Obviously it needs to last a day, but if you're frequently using it, charging it overnight isn't hard to remember.

If you don't often use it, battery life is critical because it's unlikely you'll remember to charge it... but if you're not using your PDA regularly, it's probably not a very good PDA (for your needs, anyway).

I think we all think we want long battery life. I just don't think in practice it matters.



There's an interesting difference (for me) between the recharge requirements for my phone, iPad, and Kindle. I charge my phone most nights (it'll last into the second evening pretty reliably on a charge), my iPad once a week or so, and my Kindle fairly rarely. I do quite appreciate the long battery like of the Kindle (it's an old 4th gen eInk display model, which doesn't go a whole month any more with heavy use, but even used a lot it still gets well over 2-3 weeks out of a charge).

I sometimes consider investigating rooting/hacking a Kindle to make it closer to a PDA - I suspect it's got a lot more computing power than a Newton did...

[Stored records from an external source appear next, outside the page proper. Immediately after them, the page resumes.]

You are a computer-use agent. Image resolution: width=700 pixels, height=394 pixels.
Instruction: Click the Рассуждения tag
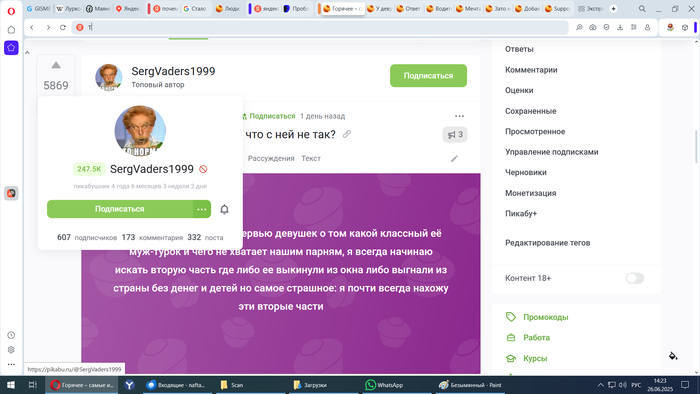pyautogui.click(x=271, y=158)

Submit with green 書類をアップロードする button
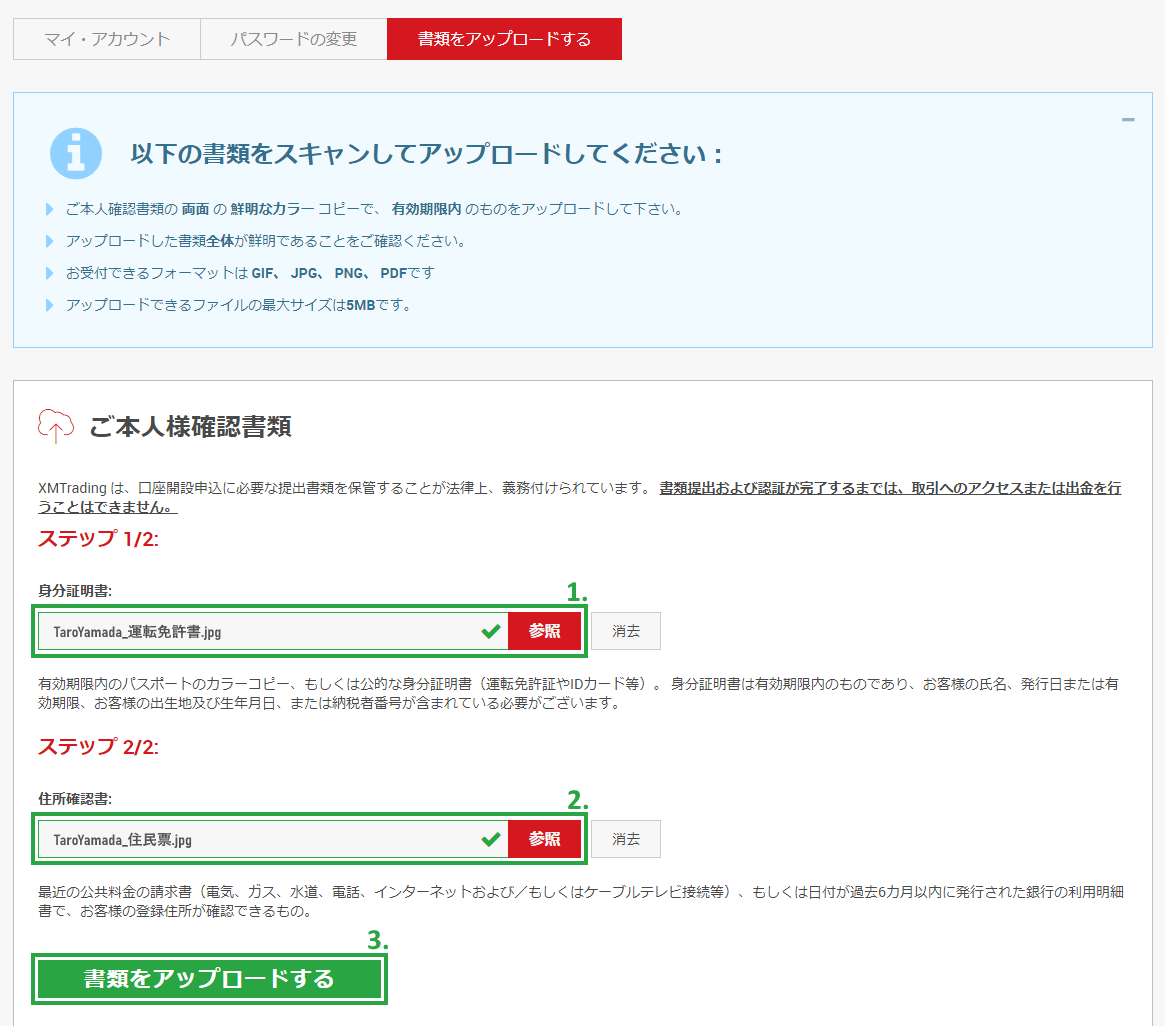209,978
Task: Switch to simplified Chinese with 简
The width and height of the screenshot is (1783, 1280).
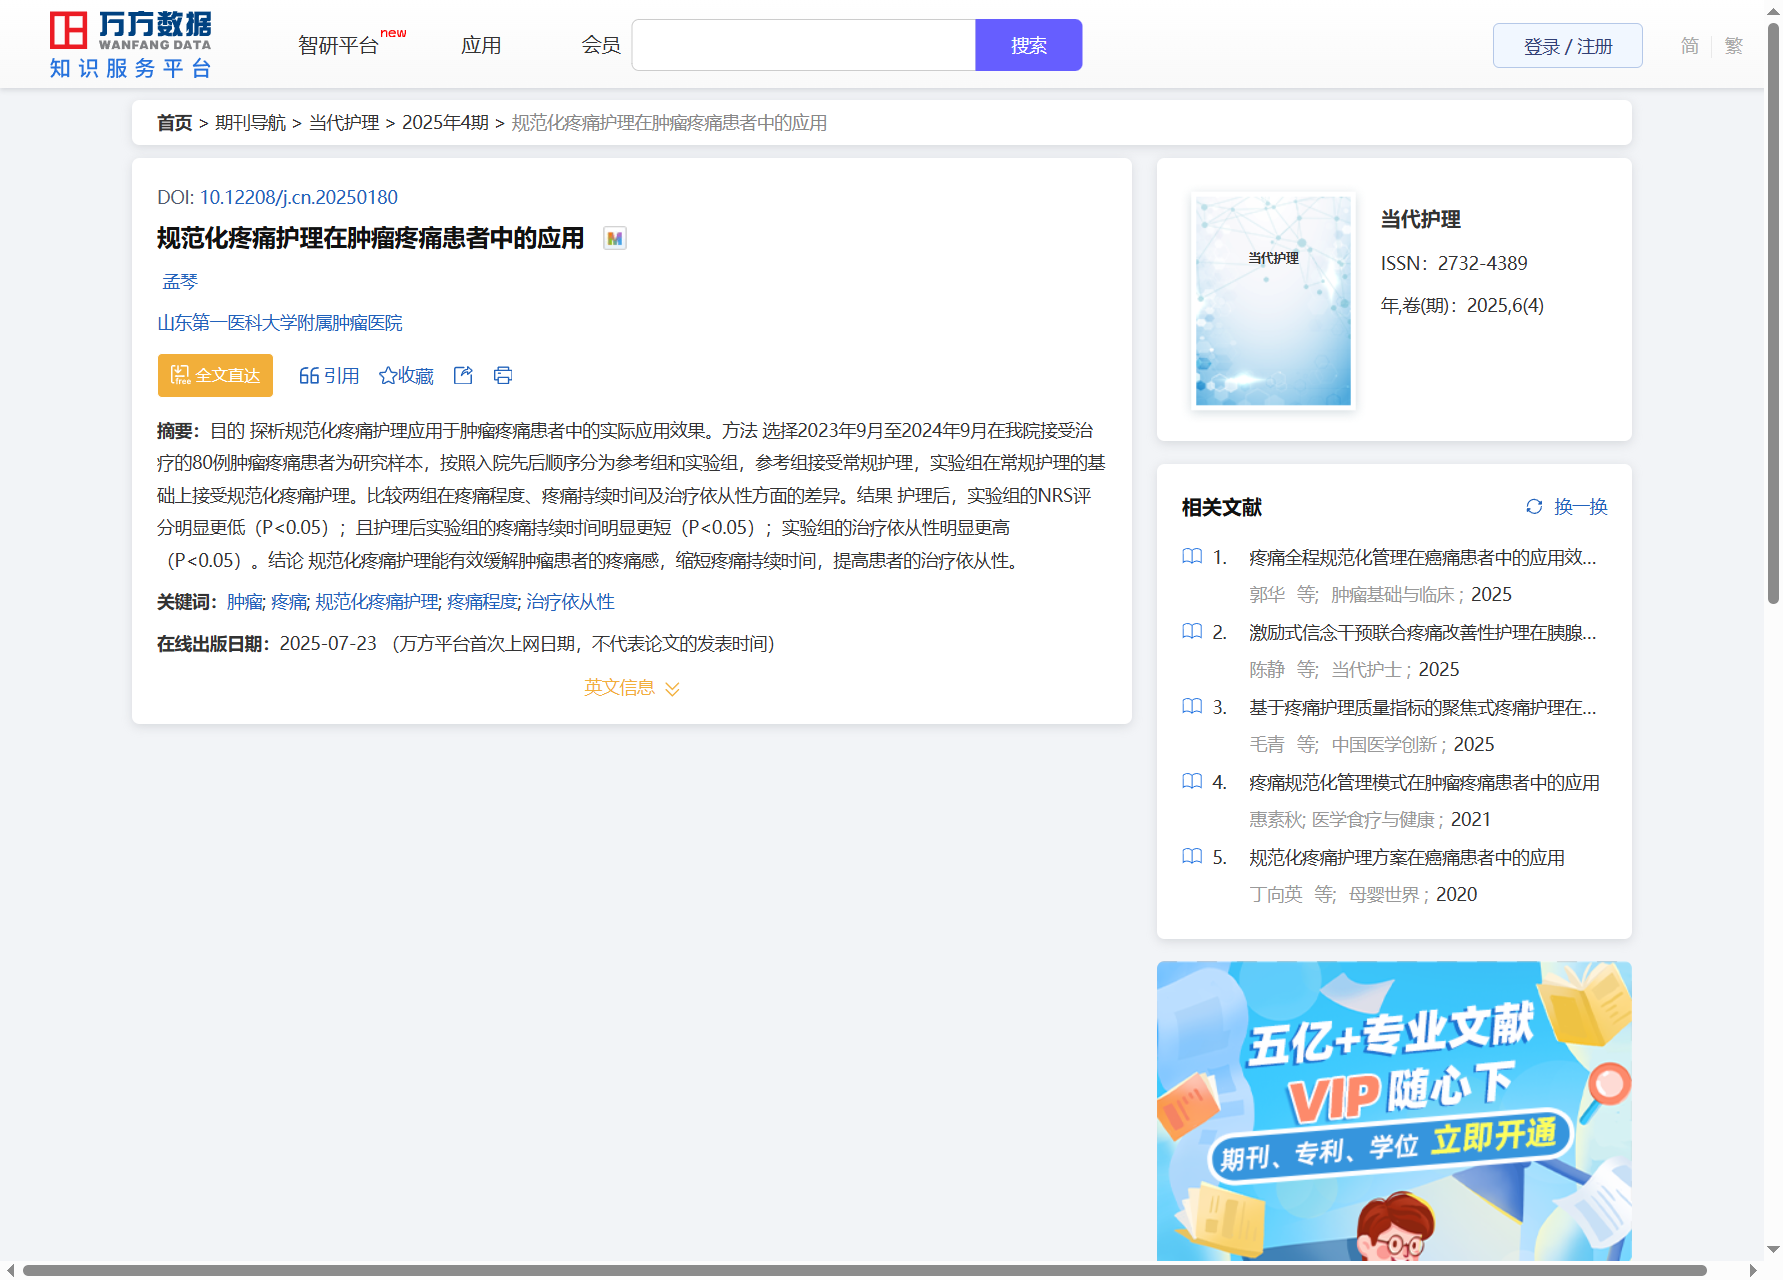Action: (1689, 46)
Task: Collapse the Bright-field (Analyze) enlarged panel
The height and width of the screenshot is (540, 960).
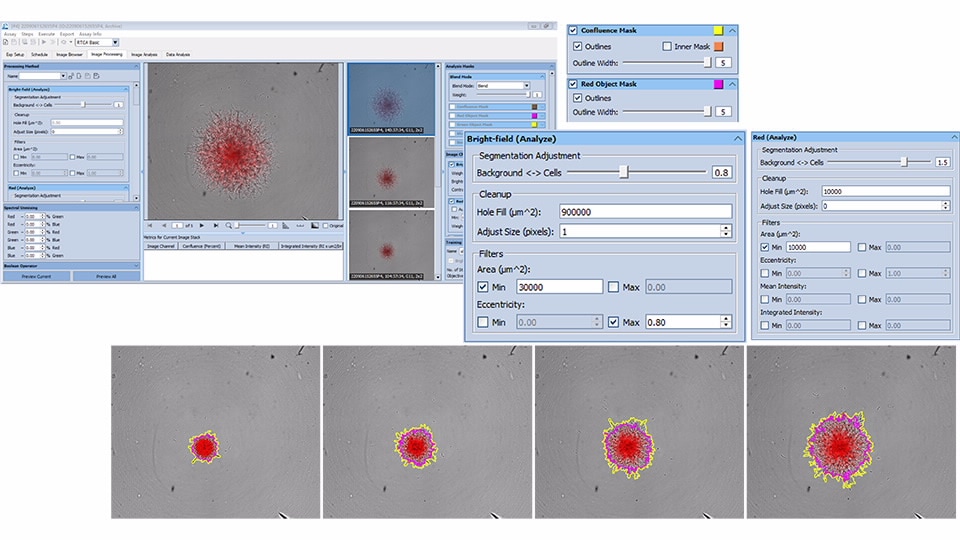Action: (x=737, y=140)
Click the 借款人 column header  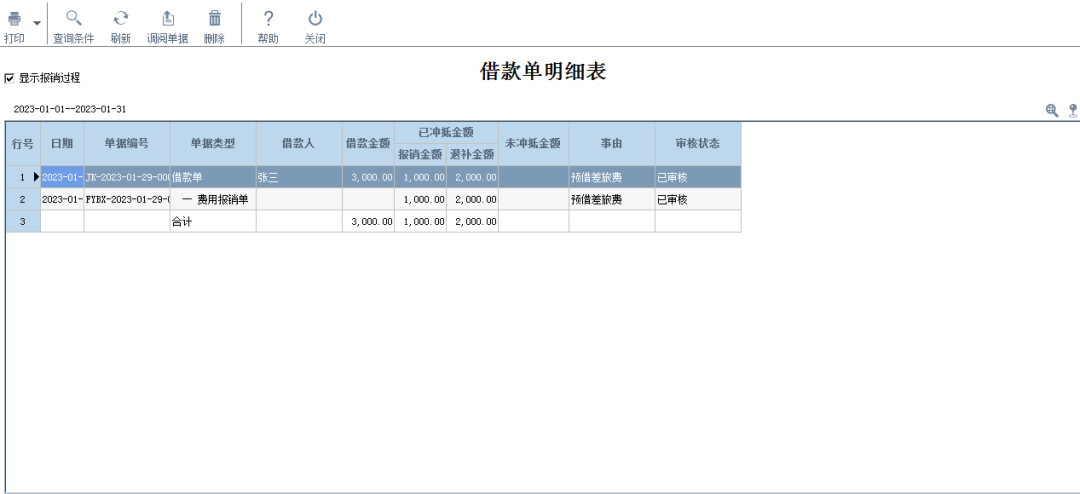point(298,143)
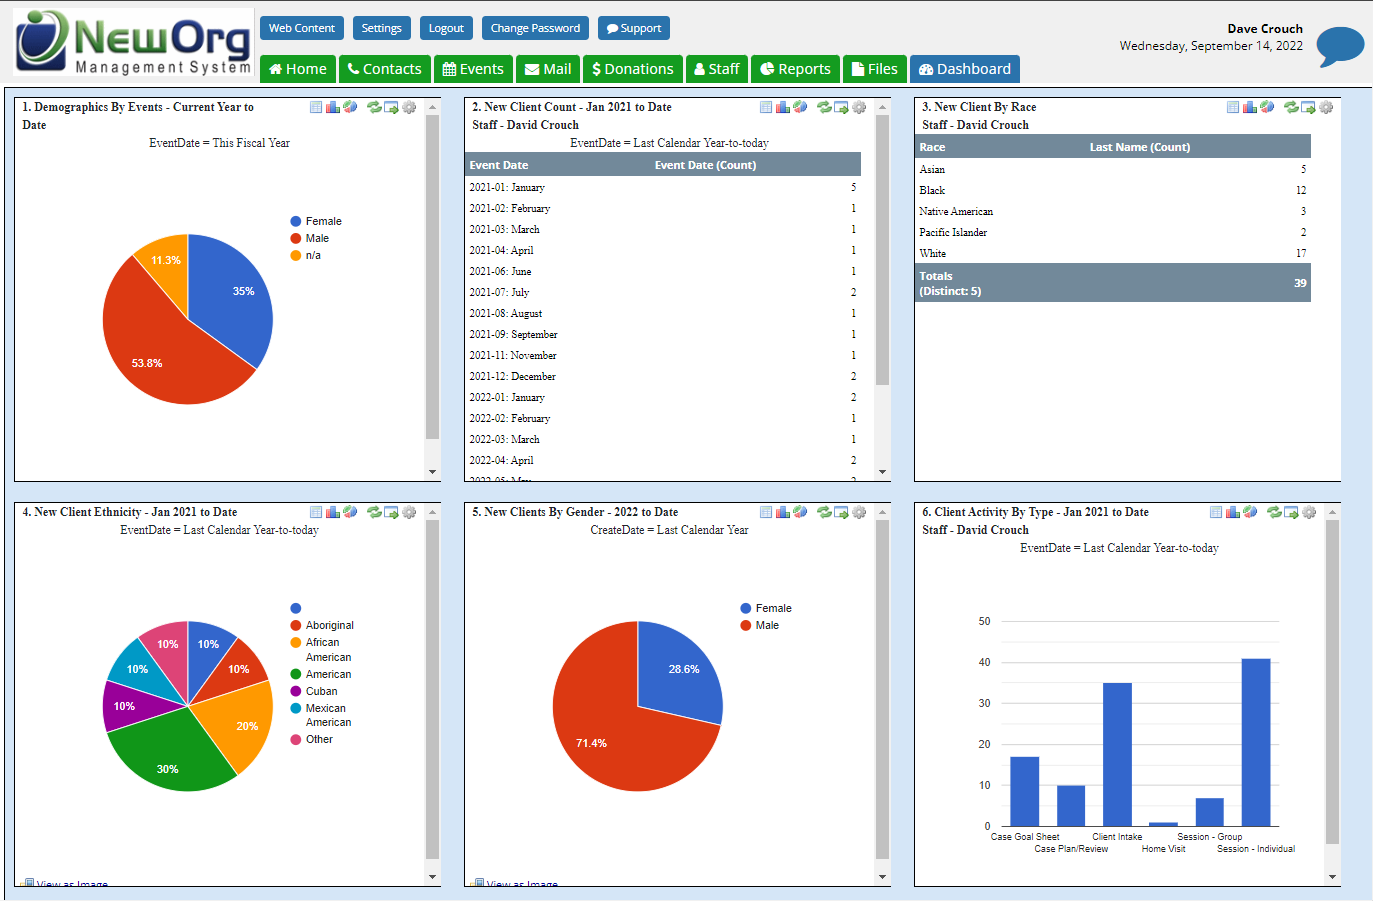Navigate to the Reports tab
1373x901 pixels.
point(795,69)
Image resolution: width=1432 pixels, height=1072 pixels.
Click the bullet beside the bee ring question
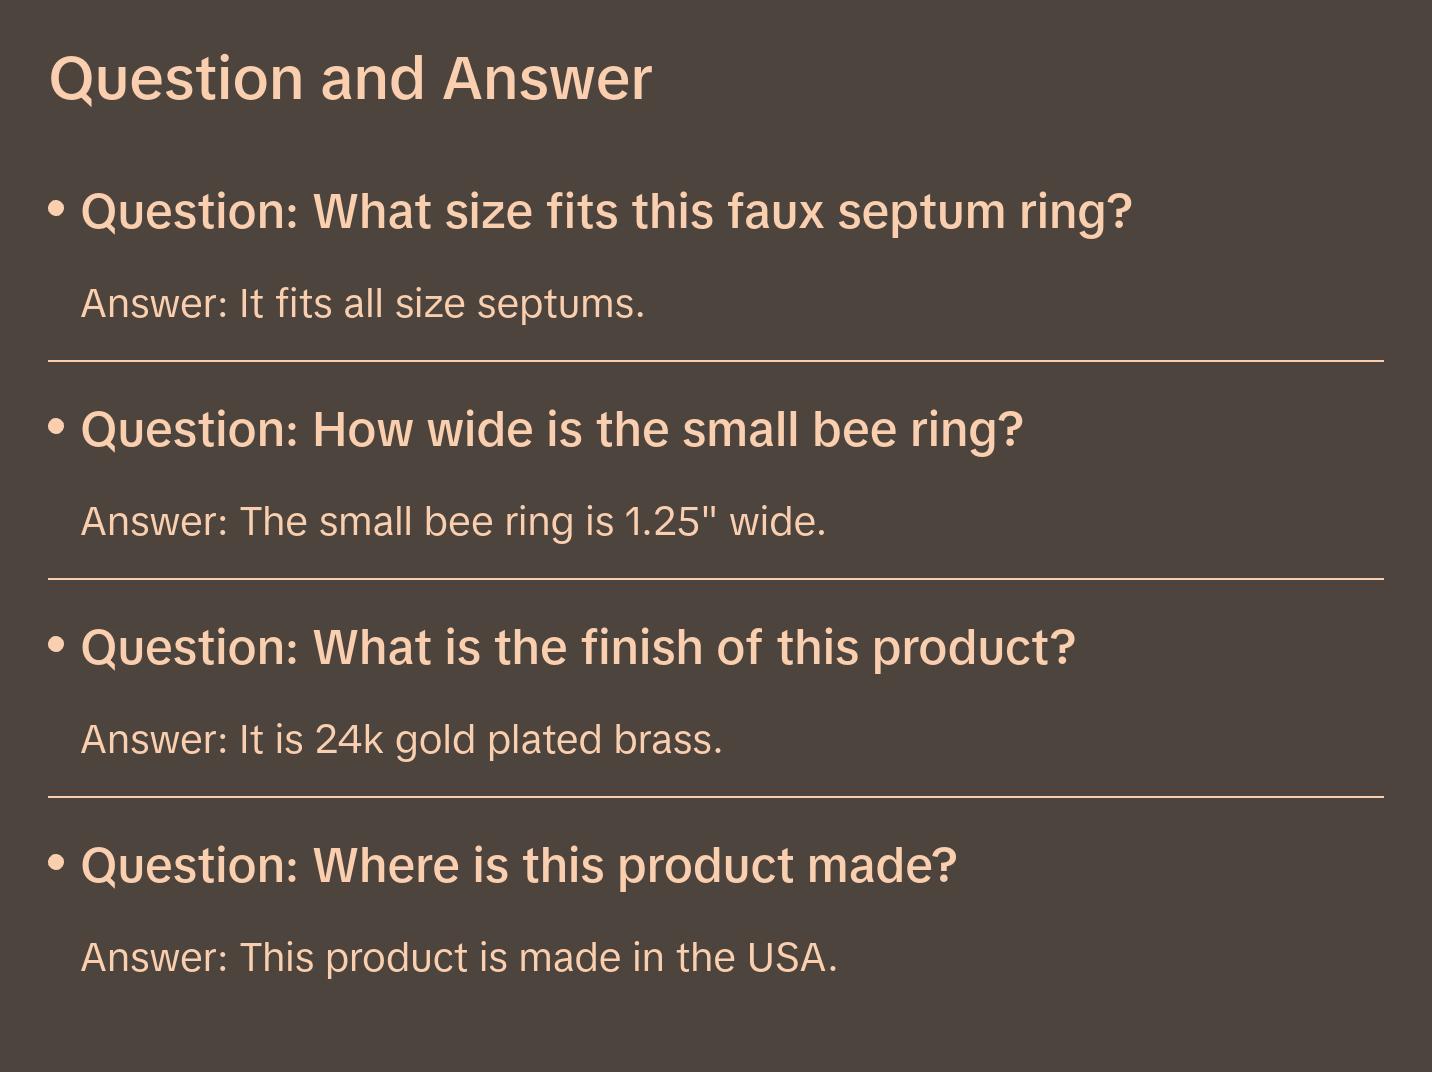click(57, 427)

The weeks or months of battery life that my e-reader has is a game changer. It entirely changes how I think about maintenance of the device (ie. I don't).


True, but if it doesn't have power when you need it, what's the real impact? (Setting aside the inconvenience of, say, going on a flight and not having something to read.)

If your PDA doesn't have power when you need a critical piece of information, that's a real problem.